**Your task**
The entries shown here must be retyped in full, with no pictures included.

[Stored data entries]
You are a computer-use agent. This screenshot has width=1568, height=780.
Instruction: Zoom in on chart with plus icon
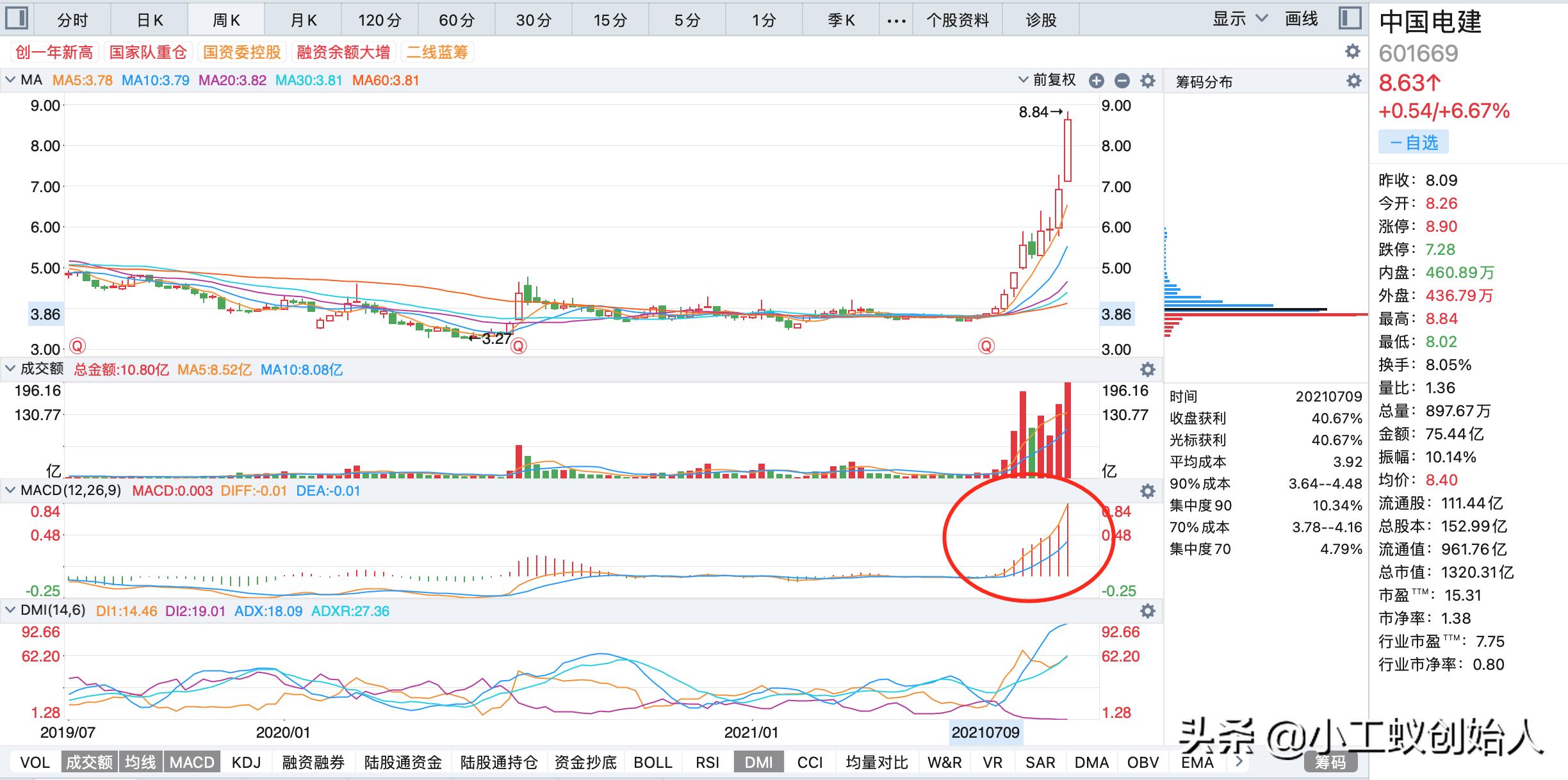tap(1097, 81)
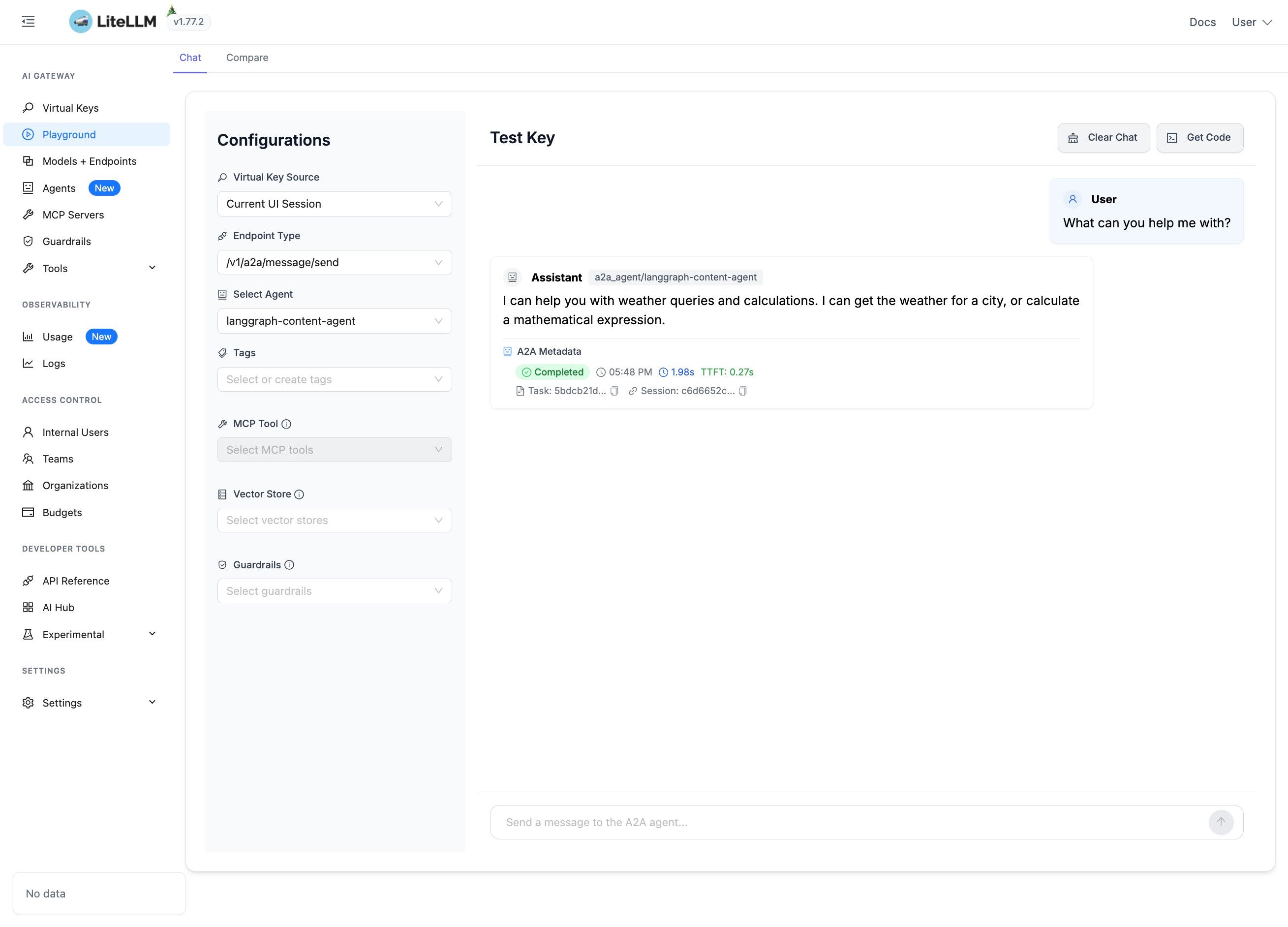Screen dimensions: 1288x927
Task: Open the Select Agent dropdown
Action: coord(334,321)
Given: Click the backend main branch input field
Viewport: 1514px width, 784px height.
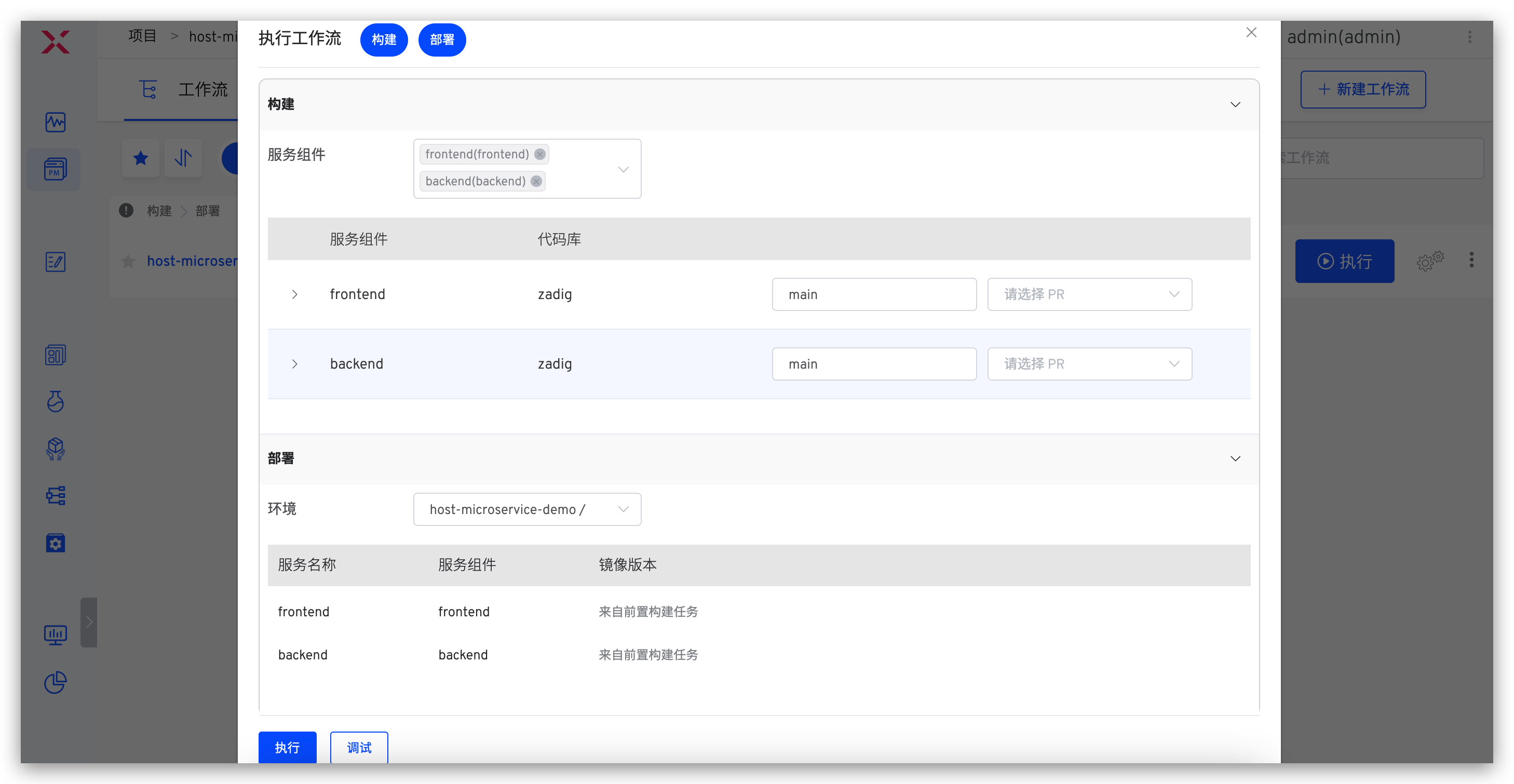Looking at the screenshot, I should [874, 364].
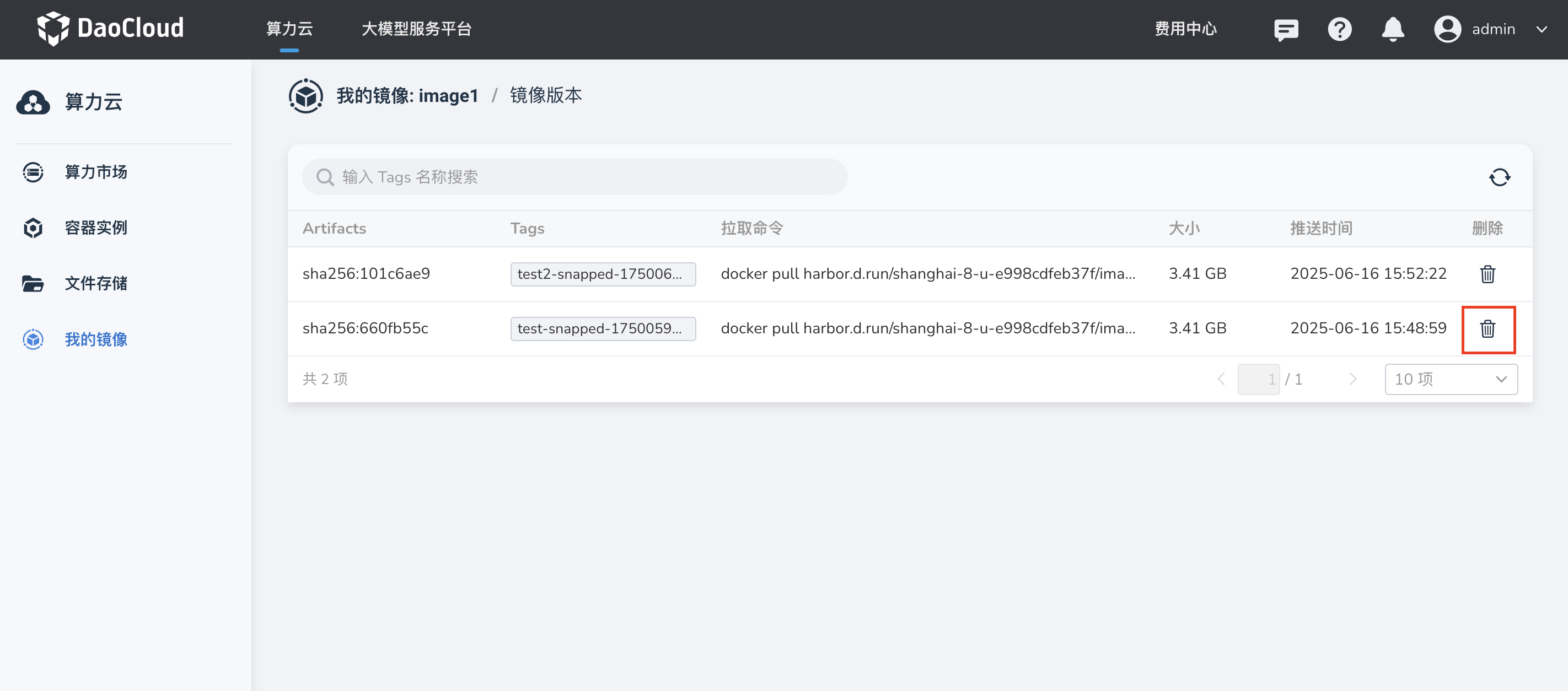
Task: Go to next page arrow in pagination
Action: coord(1352,380)
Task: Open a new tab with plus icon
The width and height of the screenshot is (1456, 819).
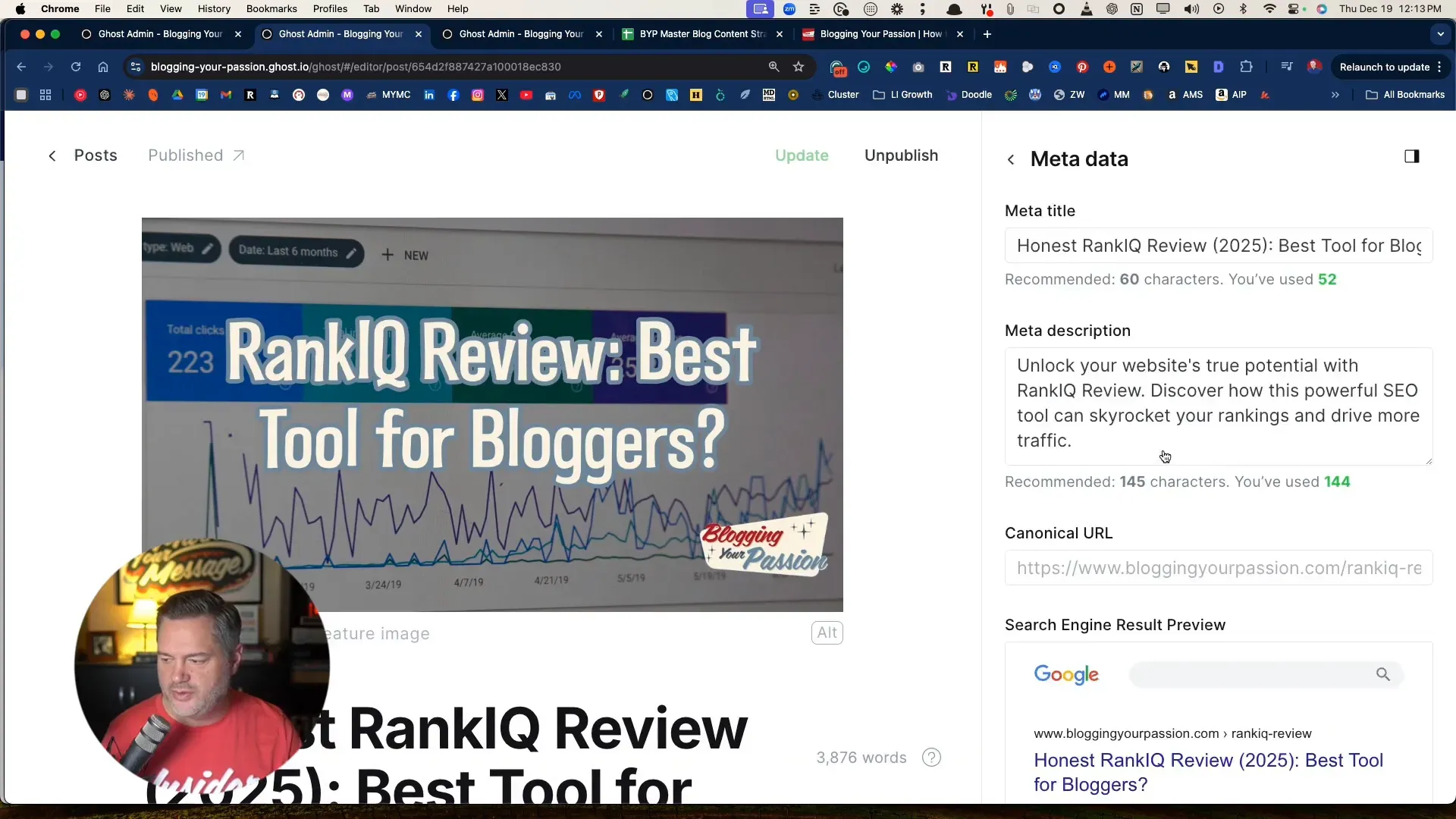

**Exercise output**
You are a computer-use agent. This screenshot has width=1568, height=780.
Instruction: Zoom in on chart with plus icon
tap(1097, 81)
Screen dimensions: 1288x927
Task: Open the Select Agent dropdown
Action: coord(334,321)
Given: Click the backend main branch input field
Viewport: 1514px width, 784px height.
Looking at the screenshot, I should [874, 364].
Task: Go to next page arrow in pagination
Action: coord(1352,380)
Task: Open a new tab with plus icon
The width and height of the screenshot is (1456, 819).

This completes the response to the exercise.